(What to do):
A) Transcribe the passage about the Ten Commandments from "In separate conversations, both" up to and including "students and teachers.".
B) In the passage about the Ten Commandments, which commandment did Krishna say could lead to awkward moments in class?

(Extract to read):
BEGIN
In separate conversations, both Seidel and Krishna cited the first of the Ten Commandments as particularly problematic when it comes to the individual freedoms of students and teachers.

“It might be hard to find a series of rules that conflict with our Constitution more than the Ten Commandments these legislators have chosen,” Seidel said. “‘I am the Lord thy God, thou shalt not have any gods before me.’ That directly conflicts with the principles on which the United States was founded. No law can tell an American to worship a God, let alone which God.”

Krishna singled out another commandment that might make for some awkward classroom moments.

"This would create conversations in the classroom that are unnecessary," he said. "What about 'Thou shall not commit adultery?' Is a kindergarten teacher supposed to explain what adultery is when a 5-year-old asks what that means?"

When reached for comment, MIddleton’s chief of staff asked us to submit questions via email, but we did not receive a reply to those we submitted. King also did not reply to our request for comment.
END
(Material shown):
BEGIN
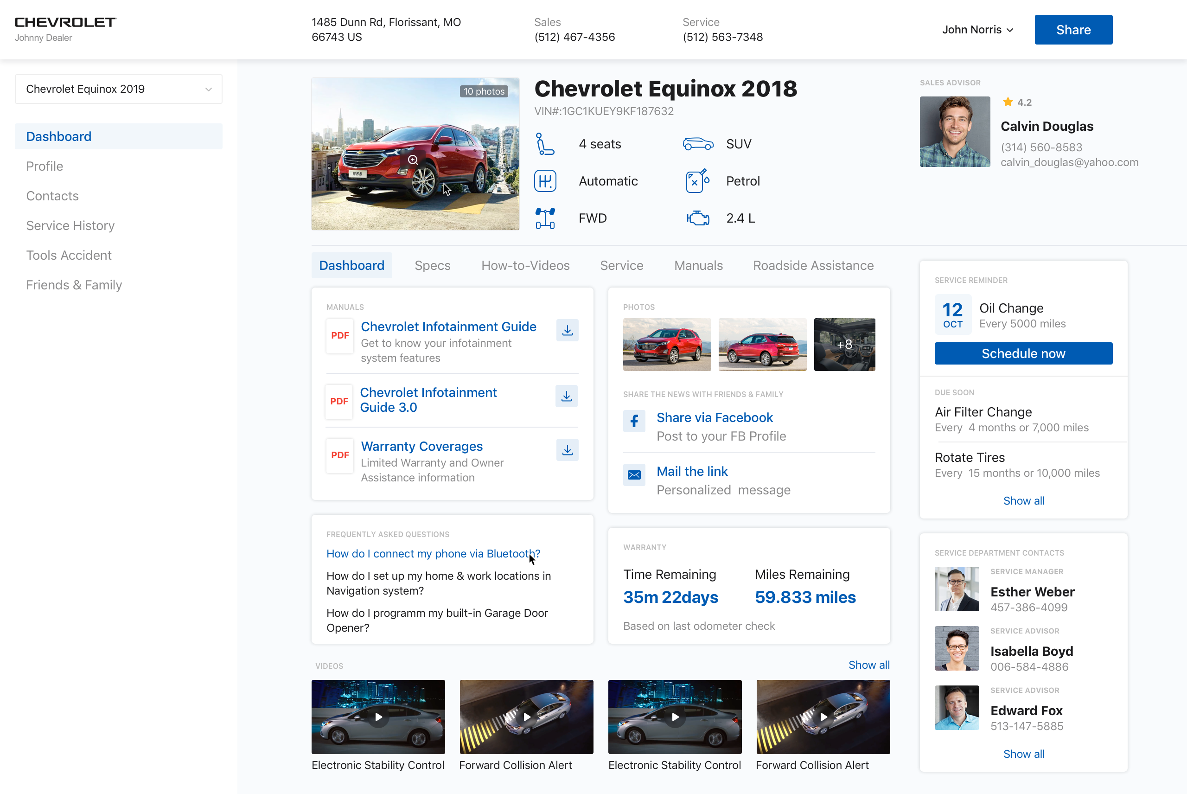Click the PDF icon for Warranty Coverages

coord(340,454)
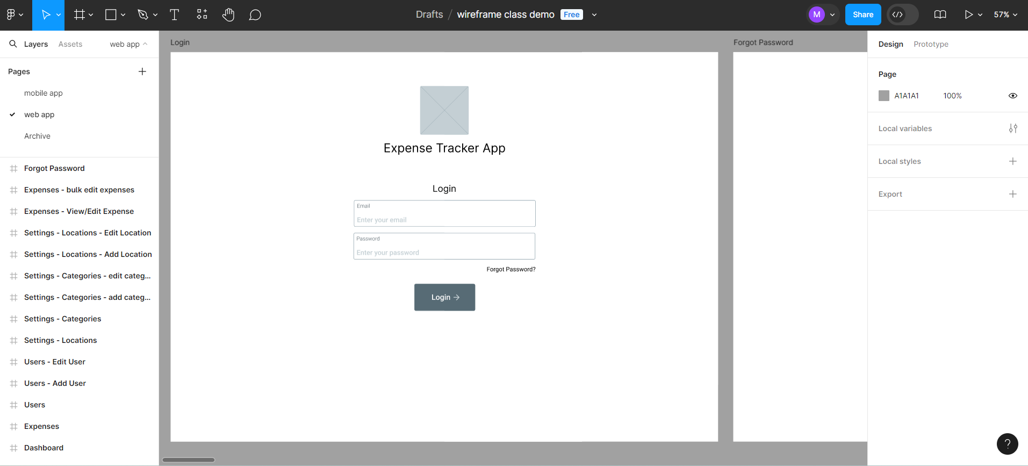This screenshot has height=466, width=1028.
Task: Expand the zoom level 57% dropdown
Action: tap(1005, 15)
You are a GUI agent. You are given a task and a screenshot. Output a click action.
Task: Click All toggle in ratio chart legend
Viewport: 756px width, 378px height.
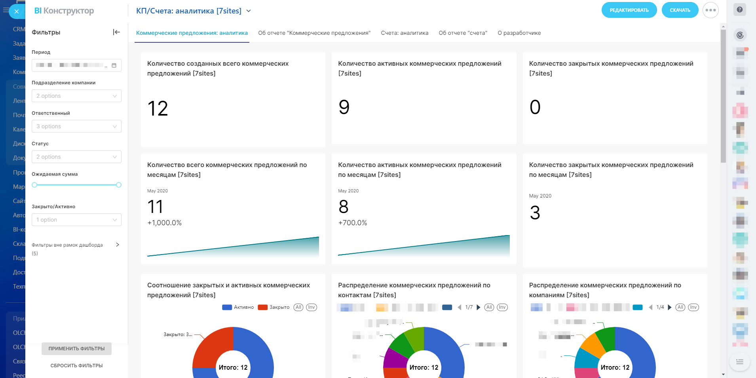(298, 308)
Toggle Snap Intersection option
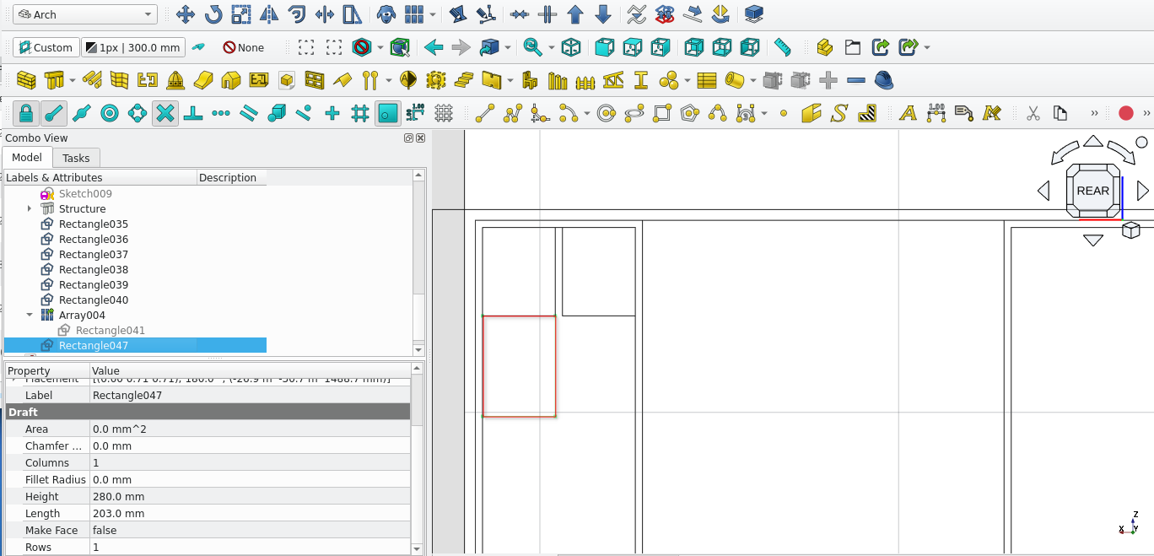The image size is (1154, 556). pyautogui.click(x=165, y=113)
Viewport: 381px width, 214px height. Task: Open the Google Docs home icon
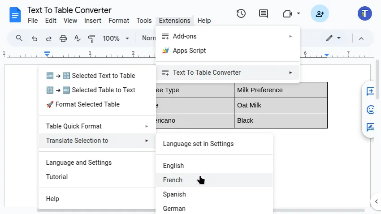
END
BEGIN
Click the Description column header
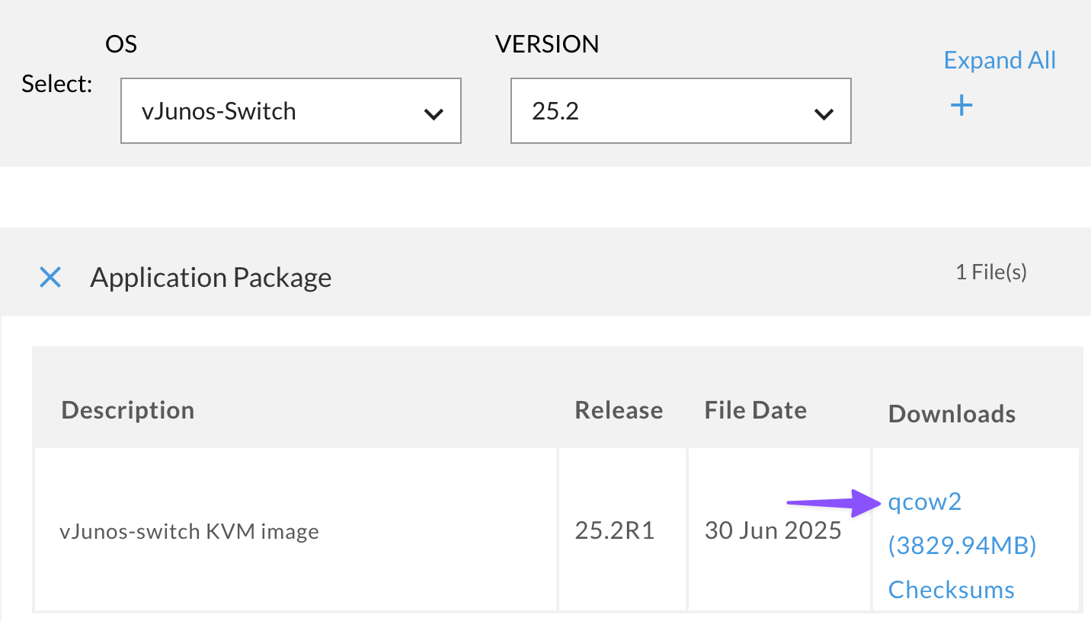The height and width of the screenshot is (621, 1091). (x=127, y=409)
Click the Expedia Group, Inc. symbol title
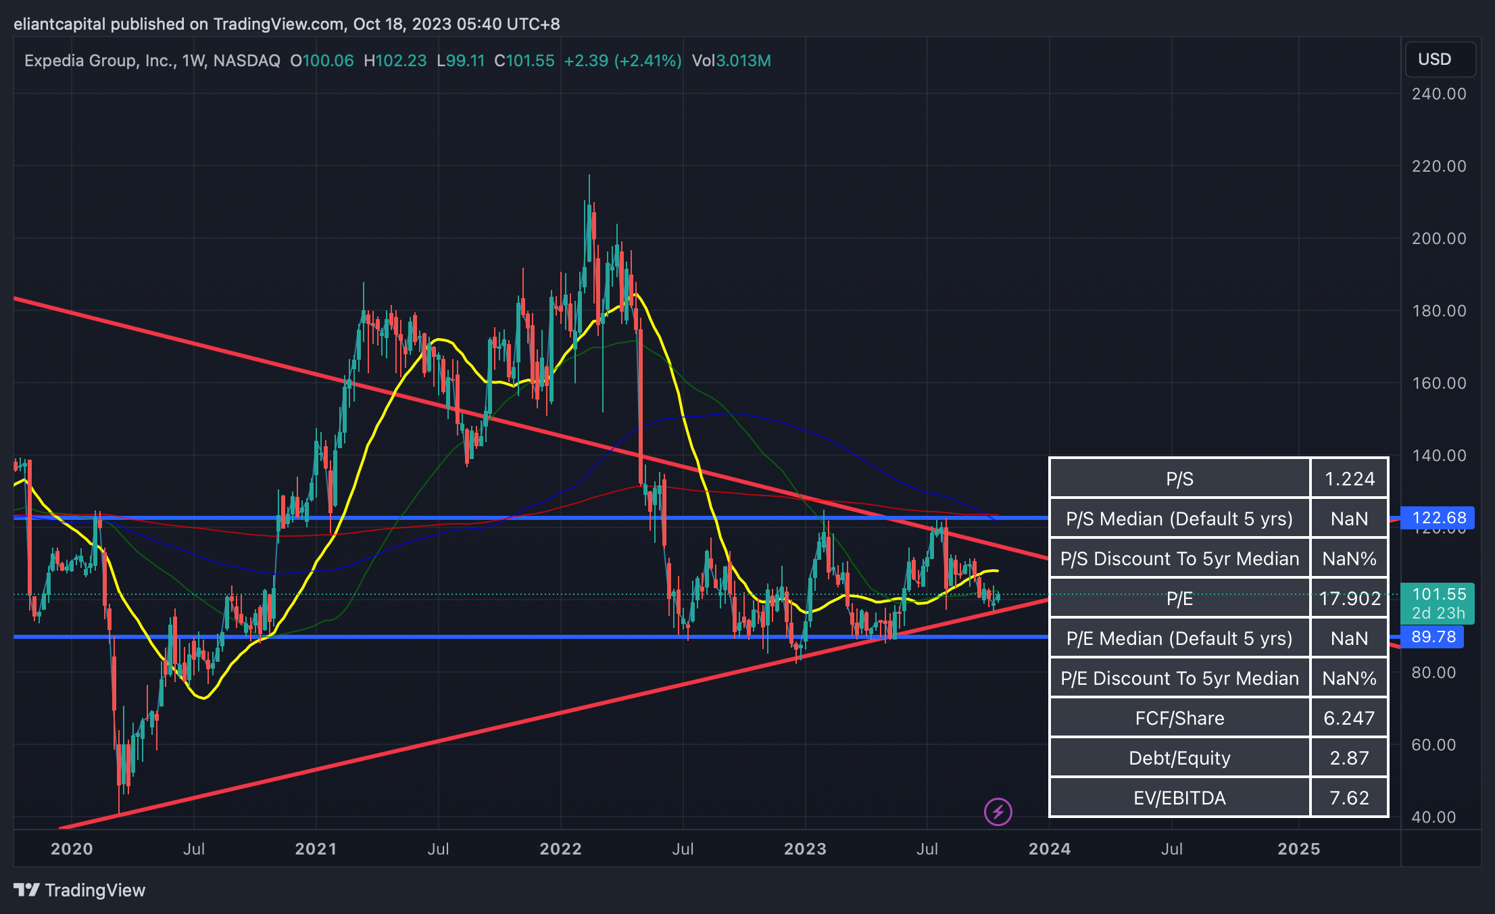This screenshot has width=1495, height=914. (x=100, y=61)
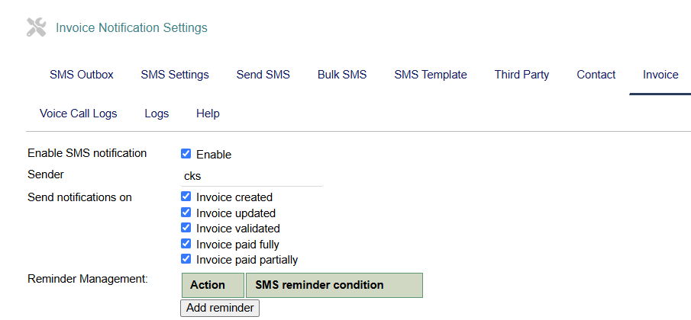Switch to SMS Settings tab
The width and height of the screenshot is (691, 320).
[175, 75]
END
(Solved tasks):
A)
In separate conversations, both Seidel and Krishna cited the first of the Ten Commandments as particularly problematic when it comes to the individual freedoms of students and teachers.

B) "Thou shall not commit adultery."